- [SOURCE MATERIAL]:
# # # #
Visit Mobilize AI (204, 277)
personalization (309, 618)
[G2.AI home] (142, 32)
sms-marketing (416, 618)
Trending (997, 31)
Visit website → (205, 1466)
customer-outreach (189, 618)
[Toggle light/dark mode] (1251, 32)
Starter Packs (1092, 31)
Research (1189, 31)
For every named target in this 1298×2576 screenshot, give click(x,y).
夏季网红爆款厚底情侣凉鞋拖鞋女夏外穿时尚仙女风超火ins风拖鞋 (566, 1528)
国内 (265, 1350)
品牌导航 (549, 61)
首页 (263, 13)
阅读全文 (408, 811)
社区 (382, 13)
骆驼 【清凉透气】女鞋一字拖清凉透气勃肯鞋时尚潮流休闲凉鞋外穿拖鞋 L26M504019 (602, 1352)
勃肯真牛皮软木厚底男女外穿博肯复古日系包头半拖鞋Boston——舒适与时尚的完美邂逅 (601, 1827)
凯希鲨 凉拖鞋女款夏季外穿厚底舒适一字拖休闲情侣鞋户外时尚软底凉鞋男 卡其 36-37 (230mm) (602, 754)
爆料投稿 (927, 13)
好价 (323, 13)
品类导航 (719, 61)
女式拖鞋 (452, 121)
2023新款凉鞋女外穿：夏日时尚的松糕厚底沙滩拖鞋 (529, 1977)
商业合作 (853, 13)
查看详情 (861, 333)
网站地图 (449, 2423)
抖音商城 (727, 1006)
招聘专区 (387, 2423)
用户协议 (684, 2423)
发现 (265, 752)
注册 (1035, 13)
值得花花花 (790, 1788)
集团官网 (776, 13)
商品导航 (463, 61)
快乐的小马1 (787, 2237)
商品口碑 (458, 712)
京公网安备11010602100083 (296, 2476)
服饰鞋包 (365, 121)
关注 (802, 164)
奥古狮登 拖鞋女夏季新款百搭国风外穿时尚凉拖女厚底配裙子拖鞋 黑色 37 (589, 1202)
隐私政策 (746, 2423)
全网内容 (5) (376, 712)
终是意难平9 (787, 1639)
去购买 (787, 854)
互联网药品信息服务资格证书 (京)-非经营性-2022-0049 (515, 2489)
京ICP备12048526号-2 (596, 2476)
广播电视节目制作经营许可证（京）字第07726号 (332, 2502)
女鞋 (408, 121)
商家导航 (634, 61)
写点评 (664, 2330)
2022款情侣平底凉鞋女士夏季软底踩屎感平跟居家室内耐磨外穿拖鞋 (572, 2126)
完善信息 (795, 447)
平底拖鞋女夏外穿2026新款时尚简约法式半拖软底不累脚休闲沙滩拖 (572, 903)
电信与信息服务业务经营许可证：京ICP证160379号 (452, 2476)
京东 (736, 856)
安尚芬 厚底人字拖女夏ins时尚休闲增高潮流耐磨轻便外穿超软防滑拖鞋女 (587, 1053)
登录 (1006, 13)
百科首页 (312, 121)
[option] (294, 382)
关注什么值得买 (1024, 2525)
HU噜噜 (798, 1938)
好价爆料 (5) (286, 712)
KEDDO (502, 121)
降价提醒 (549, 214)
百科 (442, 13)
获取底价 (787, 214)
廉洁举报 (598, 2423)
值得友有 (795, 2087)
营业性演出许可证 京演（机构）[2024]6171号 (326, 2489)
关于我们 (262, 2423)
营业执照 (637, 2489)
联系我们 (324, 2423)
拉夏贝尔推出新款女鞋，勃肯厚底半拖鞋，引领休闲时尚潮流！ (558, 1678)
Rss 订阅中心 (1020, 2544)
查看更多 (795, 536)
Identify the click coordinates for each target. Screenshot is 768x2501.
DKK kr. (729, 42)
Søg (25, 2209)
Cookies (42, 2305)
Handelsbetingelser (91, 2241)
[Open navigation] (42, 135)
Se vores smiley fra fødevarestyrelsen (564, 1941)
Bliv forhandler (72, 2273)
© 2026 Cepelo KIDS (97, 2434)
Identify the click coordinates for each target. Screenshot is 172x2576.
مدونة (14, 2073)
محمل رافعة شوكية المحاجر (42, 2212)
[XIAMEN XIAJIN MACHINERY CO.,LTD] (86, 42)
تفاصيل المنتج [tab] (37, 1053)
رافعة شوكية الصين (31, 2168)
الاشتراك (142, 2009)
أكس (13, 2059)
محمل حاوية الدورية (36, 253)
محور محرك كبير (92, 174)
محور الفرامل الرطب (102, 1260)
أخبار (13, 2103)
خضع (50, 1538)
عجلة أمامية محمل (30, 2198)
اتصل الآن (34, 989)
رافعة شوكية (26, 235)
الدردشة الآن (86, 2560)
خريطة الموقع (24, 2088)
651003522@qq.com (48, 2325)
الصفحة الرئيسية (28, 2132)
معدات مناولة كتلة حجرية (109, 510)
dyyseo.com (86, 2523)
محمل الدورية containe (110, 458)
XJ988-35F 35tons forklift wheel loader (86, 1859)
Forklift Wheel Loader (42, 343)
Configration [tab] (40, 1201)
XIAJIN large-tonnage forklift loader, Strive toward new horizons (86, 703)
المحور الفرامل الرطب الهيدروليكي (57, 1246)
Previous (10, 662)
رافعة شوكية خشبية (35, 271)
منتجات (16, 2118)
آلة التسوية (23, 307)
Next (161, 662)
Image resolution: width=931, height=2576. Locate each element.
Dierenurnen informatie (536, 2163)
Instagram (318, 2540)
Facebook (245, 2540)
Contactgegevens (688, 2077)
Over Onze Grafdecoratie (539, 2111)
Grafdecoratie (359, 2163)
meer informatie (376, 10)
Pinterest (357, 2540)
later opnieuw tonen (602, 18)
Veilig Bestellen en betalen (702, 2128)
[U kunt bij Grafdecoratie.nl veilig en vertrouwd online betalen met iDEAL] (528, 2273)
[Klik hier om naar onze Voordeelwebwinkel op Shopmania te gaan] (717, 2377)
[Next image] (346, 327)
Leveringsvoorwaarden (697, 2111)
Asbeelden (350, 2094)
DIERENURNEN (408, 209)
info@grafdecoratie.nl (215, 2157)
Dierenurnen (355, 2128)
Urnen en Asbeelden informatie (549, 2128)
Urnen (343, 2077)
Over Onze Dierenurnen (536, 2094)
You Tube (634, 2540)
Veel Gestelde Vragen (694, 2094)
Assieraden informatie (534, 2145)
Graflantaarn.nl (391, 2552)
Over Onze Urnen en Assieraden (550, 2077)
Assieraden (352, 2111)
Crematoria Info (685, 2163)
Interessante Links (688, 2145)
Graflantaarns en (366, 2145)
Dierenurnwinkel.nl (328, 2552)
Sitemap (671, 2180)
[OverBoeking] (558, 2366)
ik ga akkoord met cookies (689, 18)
# # # #
- [WHAT IS NEEDED]:
Set down the data exactly.

- [ANSWER SPACE]:
Visit Mobilize AI (204, 277)
personalization (309, 618)
[G2.AI home] (142, 32)
sms-marketing (416, 618)
Trending (997, 31)
Visit website → (205, 1466)
customer-outreach (189, 618)
[Toggle light/dark mode] (1251, 32)
Starter Packs (1092, 31)
Research (1189, 31)
For every named target in this 1298×2576 screenshot, give click(x,y).
夏季网红爆款厚底情侣凉鞋拖鞋女夏外穿时尚仙女风超火ins风拖鞋 (566, 1528)
国内 (265, 1350)
品牌导航 (549, 61)
首页 (263, 13)
阅读全文 (408, 811)
社区 (382, 13)
骆驼 【清凉透气】女鞋一字拖清凉透气勃肯鞋时尚潮流休闲凉鞋外穿拖鞋 L26M504019 (602, 1352)
勃肯真牛皮软木厚底男女外穿博肯复古日系包头半拖鞋Boston——舒适与时尚的完美邂逅 (601, 1827)
凯希鲨 凉拖鞋女款夏季外穿厚底舒适一字拖休闲情侣鞋户外时尚软底凉鞋男 卡其 36-37 (230mm) (602, 754)
爆料投稿 (927, 13)
好价 (323, 13)
品类导航 (719, 61)
女式拖鞋 (452, 121)
2023新款凉鞋女外穿：夏日时尚的松糕厚底沙滩拖鞋 (529, 1977)
商业合作 (853, 13)
查看详情 (861, 333)
网站地图 (449, 2423)
抖音商城 (727, 1006)
招聘专区 (387, 2423)
用户协议 (684, 2423)
发现 (265, 752)
注册 (1035, 13)
值得花花花 (790, 1788)
集团官网 (776, 13)
商品导航 (463, 61)
快乐的小马1 (787, 2237)
商品口碑 (458, 712)
京公网安备11010602100083 (296, 2476)
服饰鞋包 (365, 121)
关注 (802, 164)
奥古狮登 拖鞋女夏季新款百搭国风外穿时尚凉拖女厚底配裙子拖鞋 黑色 37 (589, 1202)
隐私政策 (746, 2423)
全网内容 (5) (376, 712)
终是意难平9 (787, 1639)
去购买 (787, 854)
互联网药品信息服务资格证书 (京)-非经营性-2022-0049 (515, 2489)
京ICP备12048526号-2 (596, 2476)
广播电视节目制作经营许可证（京）字第07726号 (332, 2502)
女鞋 (408, 121)
商家导航 (634, 61)
写点评 (664, 2330)
2022款情侣平底凉鞋女士夏季软底踩屎感平跟居家室内耐磨外穿拖鞋 (572, 2126)
完善信息 (795, 447)
平底拖鞋女夏外穿2026新款时尚简约法式半拖软底不累脚休闲沙滩拖 (572, 903)
电信与信息服务业务经营许可证：京ICP证160379号 (452, 2476)
京东 (736, 856)
安尚芬 厚底人字拖女夏ins时尚休闲增高潮流耐磨轻便外穿超软防滑拖鞋女 (587, 1053)
登录 (1006, 13)
百科首页 (312, 121)
[option] (294, 382)
关注什么值得买 (1024, 2525)
HU噜噜 (798, 1938)
好价爆料 (5) (286, 712)
KEDDO (502, 121)
降价提醒 (549, 214)
百科 (442, 13)
获取底价 (787, 214)
廉洁举报 (598, 2423)
值得友有 (795, 2087)
营业性演出许可证 京演（机构）[2024]6171号 (326, 2489)
关于我们 (262, 2423)
营业执照 (637, 2489)
联系我们 (324, 2423)
拉夏贝尔推出新款女鞋，勃肯厚底半拖鞋，引领休闲时尚潮流！ (558, 1678)
Rss 订阅中心 (1020, 2544)
查看更多 (795, 536)
Identify the click coordinates for each target. Screenshot is 768x2501.
DKK kr. (729, 42)
Søg (25, 2209)
Cookies (42, 2305)
Handelsbetingelser (91, 2241)
[Open navigation] (42, 135)
Se vores smiley fra fødevarestyrelsen (564, 1941)
Bliv forhandler (72, 2273)
© 2026 Cepelo KIDS (97, 2434)
Identify the click coordinates for each target. Screenshot is 172x2576.
مدونة (14, 2073)
محمل رافعة شوكية المحاجر (42, 2212)
[XIAMEN XIAJIN MACHINERY CO.,LTD] (86, 42)
تفاصيل المنتج [tab] (37, 1053)
رافعة شوكية الصين (31, 2168)
الاشتراك (142, 2009)
أكس (13, 2059)
محمل حاوية الدورية (36, 253)
محور محرك كبير (92, 174)
محور الفرامل الرطب (102, 1260)
أخبار (13, 2103)
خضع (50, 1538)
عجلة أمامية محمل (30, 2198)
اتصل الآن (34, 989)
رافعة شوكية (26, 235)
الدردشة الآن (86, 2560)
خريطة الموقع (24, 2088)
651003522@qq.com (48, 2325)
الصفحة الرئيسية (28, 2132)
معدات مناولة كتلة حجرية (109, 510)
dyyseo.com (86, 2523)
محمل الدورية containe (110, 458)
XJ988-35F 35tons forklift wheel loader (86, 1859)
Forklift Wheel Loader (42, 343)
Configration [tab] (40, 1201)
XIAJIN large-tonnage forklift loader, Strive toward new horizons (86, 703)
المحور الفرامل الرطب الهيدروليكي (57, 1246)
Previous (10, 662)
رافعة شوكية خشبية (35, 271)
منتجات (16, 2118)
آلة التسوية (23, 307)
Next (161, 662)
Image resolution: width=931, height=2576. Locate each element.
Dierenurnen informatie (536, 2163)
Instagram (318, 2540)
Facebook (245, 2540)
Contactgegevens (688, 2077)
Over Onze Grafdecoratie (539, 2111)
Grafdecoratie (359, 2163)
meer informatie (376, 10)
Pinterest (357, 2540)
later opnieuw tonen (602, 18)
Veilig Bestellen en betalen (702, 2128)
[U kunt bij Grafdecoratie.nl veilig en vertrouwd online betalen met iDEAL] (528, 2273)
[Klik hier om naar onze Voordeelwebwinkel op Shopmania te gaan] (717, 2377)
[Next image] (346, 327)
Leveringsvoorwaarden (697, 2111)
Asbeelden (350, 2094)
DIERENURNEN (408, 209)
info@grafdecoratie.nl (215, 2157)
Dierenurnen (355, 2128)
Urnen en Asbeelden informatie (549, 2128)
Urnen (343, 2077)
Over Onze Dierenurnen (536, 2094)
You Tube (634, 2540)
Veel Gestelde Vragen (694, 2094)
Assieraden informatie (534, 2145)
Graflantaarn.nl (391, 2552)
Over Onze Urnen en Assieraden (550, 2077)
Assieraden (352, 2111)
Crematoria Info (685, 2163)
Interessante Links (688, 2145)
Graflantaarns en (366, 2145)
Dierenurnwinkel.nl (328, 2552)
Sitemap (671, 2180)
[OverBoeking] (558, 2366)
ik ga akkoord met cookies (689, 18)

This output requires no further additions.